Typically you'd layer raid, then LVM, then the filesystem. ZFS tries to be all three. It's raid, and it's a volume manager, and it's a filesystem. There are some benefits to integration, and some drawbacks. With the raid>lvm>filesystem approach, it's trivial to add dm-cache, bcache, iscsi, or any other piece of storage technology. With ZFS, anything you want to add has to be specifically supported within ZFS.
The Unix tradition is small, single purpose tools that do one thing well. Witness sort, grep, wc, etc. Want to count the log entries that mention Slashdot? You don't need a special tool for that, just grep slashdot | wc -l . Tools like mdadm and lvm are building blocks that can be combined to suit your need, the Unix way. ZFS is a big monolithic package that does everything, much like Microsoft Word or Outlook. ZFS is more in the Microsoft tradition.
The point of ZFS is that hardware raid sucks.
With hardware raid you're trusting a small, underpowered embedded computer to manage data at a block level.
1. That computer is purposefully kept in the dark about the data being stored as it's designed to be agnostic. Thus it has no way to gracefully recover from errors. It's either your whole volume is consistent, or an unknown state of corruption. This is bad.
2. RAID schemes are mathematically unable to deal with large modern hard drives. The unavoidable error rates for 4GB+ drives (and their interconnects) mean that you are guaranteed to have corruption within the useful lifetime of the drive. This means even if everything works perfecly with 0 hardware failures, your raid array will have to rebuild sometime in it's lifetime. This is bad. It's why you're stupid to go with RAID5 with large hard drives.
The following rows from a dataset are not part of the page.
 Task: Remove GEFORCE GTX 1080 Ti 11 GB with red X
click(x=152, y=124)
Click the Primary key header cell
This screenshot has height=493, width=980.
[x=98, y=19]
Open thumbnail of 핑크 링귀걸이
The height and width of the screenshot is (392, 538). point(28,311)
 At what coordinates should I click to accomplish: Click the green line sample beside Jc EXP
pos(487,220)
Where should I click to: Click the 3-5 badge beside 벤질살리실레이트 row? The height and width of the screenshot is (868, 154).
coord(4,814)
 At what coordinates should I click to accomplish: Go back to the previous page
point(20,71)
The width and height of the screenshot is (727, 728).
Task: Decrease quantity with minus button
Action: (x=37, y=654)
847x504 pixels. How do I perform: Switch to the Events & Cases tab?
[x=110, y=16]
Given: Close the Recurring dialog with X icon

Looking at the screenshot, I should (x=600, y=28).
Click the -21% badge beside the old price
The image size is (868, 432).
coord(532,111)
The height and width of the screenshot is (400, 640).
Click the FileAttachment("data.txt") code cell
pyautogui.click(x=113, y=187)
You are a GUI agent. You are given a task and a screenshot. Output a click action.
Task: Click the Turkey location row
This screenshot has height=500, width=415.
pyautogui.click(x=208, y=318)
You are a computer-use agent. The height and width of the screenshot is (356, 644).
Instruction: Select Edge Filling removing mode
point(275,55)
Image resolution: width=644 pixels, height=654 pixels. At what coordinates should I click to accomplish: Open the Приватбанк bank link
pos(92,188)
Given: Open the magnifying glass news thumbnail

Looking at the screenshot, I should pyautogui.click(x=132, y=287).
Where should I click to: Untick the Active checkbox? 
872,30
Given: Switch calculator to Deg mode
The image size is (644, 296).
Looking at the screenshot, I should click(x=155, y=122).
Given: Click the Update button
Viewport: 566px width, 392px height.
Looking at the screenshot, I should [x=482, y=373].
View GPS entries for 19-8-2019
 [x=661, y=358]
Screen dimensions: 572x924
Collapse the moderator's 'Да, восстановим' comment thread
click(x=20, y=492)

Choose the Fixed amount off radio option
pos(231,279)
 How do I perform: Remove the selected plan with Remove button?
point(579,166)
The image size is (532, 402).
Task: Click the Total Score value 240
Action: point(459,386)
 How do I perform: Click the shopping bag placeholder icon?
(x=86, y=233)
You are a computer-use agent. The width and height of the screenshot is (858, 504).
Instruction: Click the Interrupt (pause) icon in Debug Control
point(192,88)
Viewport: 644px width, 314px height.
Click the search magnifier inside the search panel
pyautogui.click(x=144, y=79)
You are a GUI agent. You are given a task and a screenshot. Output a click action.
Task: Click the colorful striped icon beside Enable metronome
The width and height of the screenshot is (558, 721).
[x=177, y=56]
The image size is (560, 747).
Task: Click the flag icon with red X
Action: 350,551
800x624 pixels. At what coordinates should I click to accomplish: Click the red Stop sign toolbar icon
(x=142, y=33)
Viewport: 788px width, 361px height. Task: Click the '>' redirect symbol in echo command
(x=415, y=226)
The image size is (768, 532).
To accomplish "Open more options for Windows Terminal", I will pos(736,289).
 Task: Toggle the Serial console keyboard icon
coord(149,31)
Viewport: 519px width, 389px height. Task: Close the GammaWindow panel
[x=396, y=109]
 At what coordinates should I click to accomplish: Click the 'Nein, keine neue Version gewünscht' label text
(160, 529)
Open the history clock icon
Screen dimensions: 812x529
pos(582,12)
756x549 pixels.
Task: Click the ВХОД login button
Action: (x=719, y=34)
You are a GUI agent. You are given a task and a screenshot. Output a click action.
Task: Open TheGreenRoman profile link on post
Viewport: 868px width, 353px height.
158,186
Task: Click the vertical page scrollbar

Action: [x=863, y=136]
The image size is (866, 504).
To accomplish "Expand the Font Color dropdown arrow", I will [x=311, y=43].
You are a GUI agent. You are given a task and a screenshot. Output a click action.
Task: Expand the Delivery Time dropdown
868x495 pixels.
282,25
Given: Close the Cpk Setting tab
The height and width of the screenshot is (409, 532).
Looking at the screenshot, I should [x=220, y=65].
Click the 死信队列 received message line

3. RAID controllers are pretty much all unique and their volumes are non portable. They are also not documented well. Your drives are useless without the controller, and even recovering with a new controller of the same type is a crapshoot.
ZFS throws the above model away because:
1. Your computer is fast, has lots of processors, and lots of cheap ram. Why ignore all that and use a small, embedded computer that's slower and costs extra?
2. Being part of the filesystem, it's aware of everything on both the block and the file level. It's aware of every file, the blocks it uses, the checksum of the file, and the checksum of every block. You can give yourself as many or as few redundant blocks as you want for some or all of your files.
3. Your volume can be imported on to any other computer that supports ZFS. It's a standard and is portable.
4. Because of all of the above you and implement a whole list of amazing features you can't even begin to dream of in RAID. Look up what you can do with copy-on-write filesystems and you'll wonder how you ever lived without them. (Basically free versioning/snapshotting that almost parodoxically improves performance at the same time)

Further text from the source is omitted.